Which pages are close duplicates? It's easy to tell. If we also included multiple pages from each site C and D, you'll see which one is more "unique":



One of the reasons I put that together was a comment by Google's Adam Lasnik regarding the "+30" penalty where he mentioned your site should have "unique" content :). That's nothing new, but if this is the basis for a penalty, then it would be good to be able to check your pages in a way that they might also be doing. The link to Google's patent (which covers a bit more, especially in regards to scalability) is in G-Mans posting (linked above).



Share this post

Link to post
Share on other sites

Nice looking work.


One of the issues that I see here is that duplicates are looked for at every stage in the process of crawling, indexing, and serving documents.


For instance, while crawling, a search engine might want to try to detect mirrored sites, by looking at duplicate linking structures at different domains. It may also try to understand duplications on a single site when there are different URLs with similar text because the site has multiple URLs for the same pages (or extremely similar pages). Both types of detection of duplication may look to shingles for complete pages.
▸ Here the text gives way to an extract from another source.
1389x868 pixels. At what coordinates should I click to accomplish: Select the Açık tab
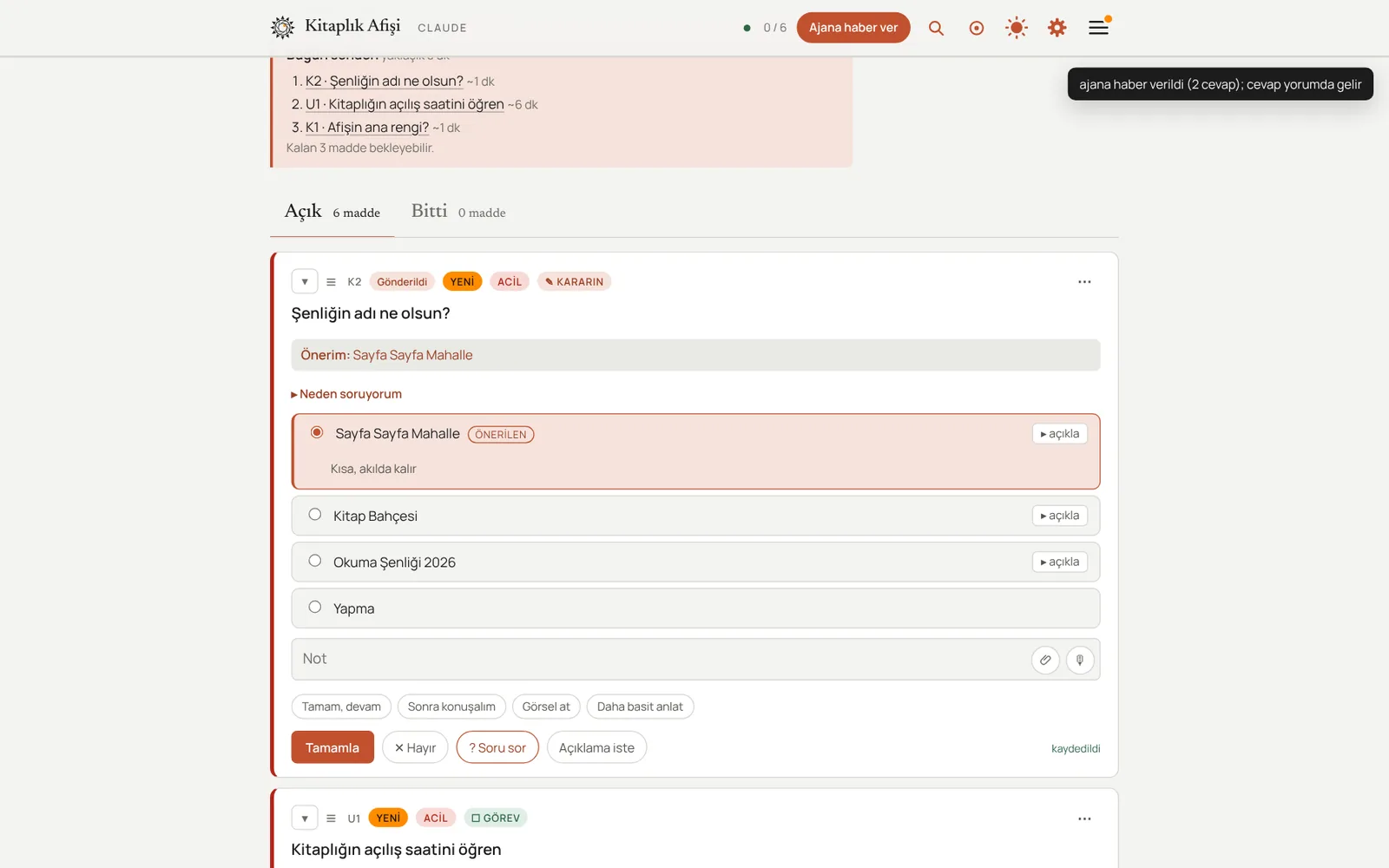(x=332, y=212)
I would guess at that point, there may be a preference to let many duplicates be crawled and indexed because it could be difficult to tell which page is the one that should be shown. One of the granted Google patents on duplicates, Detecting duplicate and near-duplicate files , may use the following types of signals in determining which documents to keep, and which to eliminate: "the one with best PageRank, with best trust of host, that is the most recent."


But that's not the only patent from Google that describes a process for handling duplicates. Another looks at snippets instead of pages: Detecting query-specific duplicate documents . The abstract tells us:


An improved duplicate detection technique that uses query-relevant information to limit the portion(s) of documents to be compared for similarity is described. Before comparing two documents for similarity, the content of these documents may be condensed based on the query. In one embodiment, query-relevant information or text (also referred to as "snippets") is extracted from the documents and only the extracted snippets, rather than the entire documents, are compared for purposes of determining similarity.


I presented on this topic at the recent Pubcon, along with Amanda Whatlington, Yahoo's Tim Converse, and Google's Brian White. I focused on three areas of duplicate content - Where duplicate content can be seen and possible ways to avoid it, an algorithm for detection of different URLs with similar content, and a recent patent application from Microsoft involving collapsing equivalent results in search results pages. The Microsoft patent application is worth looking at in detail.


System and method for optimizing search results through equivalent results collapsing


I wrote about it in more detail here: Microsoft Explains Duplicate Content Results Filtering


A couple of the high points. Keep in mind that this is a patent application, and may not be what they are doing. Yet is seems very possible that they are following many of the ideas described in this document.


Microsoft will store information about what it believes are duplicates, together and choose one URL to display specifically to viewers. The URL that it sends people to may be different than the one that it displays. (Remember Matt Cutts in his 301 redirect posts talking about displaying the "prettier" URL? Google might be doing something similar.)


A number of assumptions are made, and followed in the choosing of which URL to show:


.com is preferred over .net


A country or language specific preference may be gleaned from location of searcher or browser settings, and a country based version of a URL may determine the page displayed.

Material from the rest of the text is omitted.